The Merida-Cancun highway, for example, links the region’s commercial and political capital near the Gulf of Mexico to its money-generating tourism behemoth on the Caribbean. Not surprisingly--at the prices it charges--traffic is now largely confined to truckloads of high-priced goods, armored cars carrying cash, tourist buses and wealthy travelers’ cars. Ordinary Mexicans use the old roads.

As the tollway slashes across northern Yucatan’s jungle scrub and forest, it cuts through the ranchos of two dozen Maya farmers, some of whom have planted rows of maize right up to the metal wire fences that protect the road’s shoulder.

At the start of his six-year term in 1988, President Carlos Salinas de Gortari announced ambitious plans to complete 2,500 miles of privately funded tollways by 1994, bringing the total to 3,100 miles. But that goal and timetable pushed the cost of construction to an estimated $8 billion to $10 billion, a heavy load for investors, some of them foreigners. The price tag for the Mexico City-Acapulco tollway alone is estimated at $900 million; the Mexico City-Guadalajara estimate is $1.2 billion.

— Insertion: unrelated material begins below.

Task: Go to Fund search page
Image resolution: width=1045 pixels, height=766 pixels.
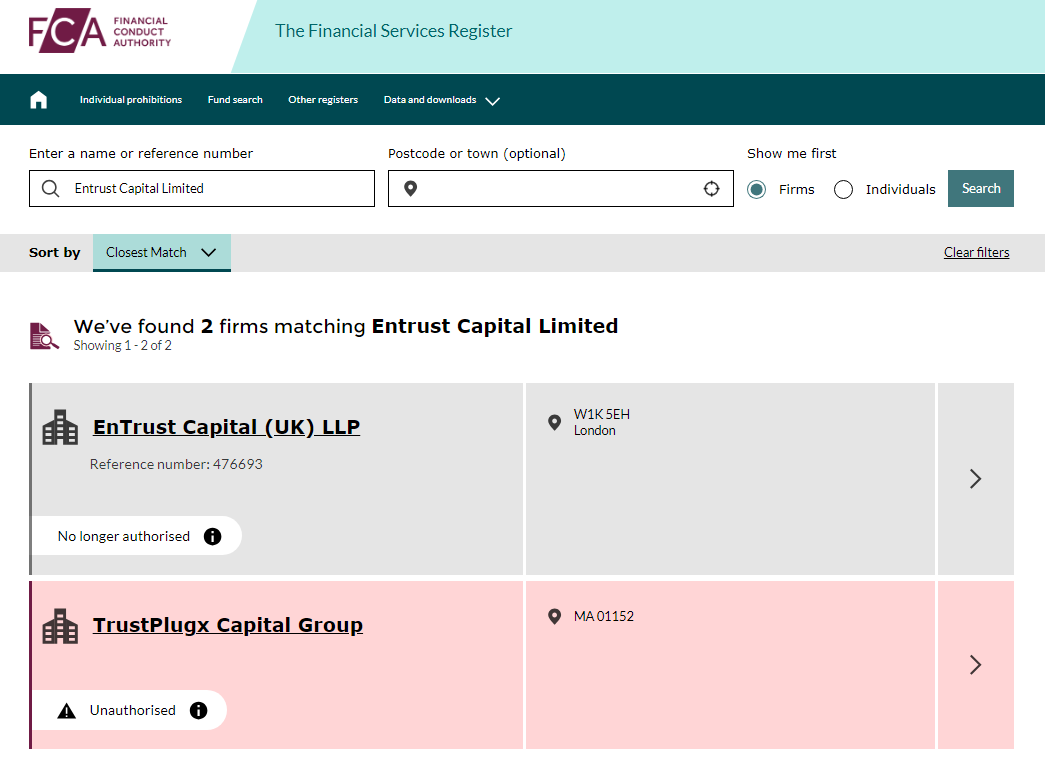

The puzzle was how to recoup that kind of investment, much less service the debt. The only answer was to charge tolls that were out of reach for most Mexicans: Toluca to Mexico City, 14 miles, $6.30; Mexico City to Acapulco, 202 miles, $80; Acapulco to Cuernavaca, 165 miles, $60. When Long Beach resident Bill Hepler recently balked at the $7.50 Tijuana-Tecate toll for 22 miles, he said the toll booth operator accused him of being cheap.

While business is good in the Tijuana area and on the Mexico City-Acapulco highway, tolls have kept traffic way down on the newer Mexican tollways in less-traveled areas such as Yucatan, government officials say. On a drive along the entire Merida-Cancun stretch over a two-day period, fewer than 50 vehicles were observed in both directions.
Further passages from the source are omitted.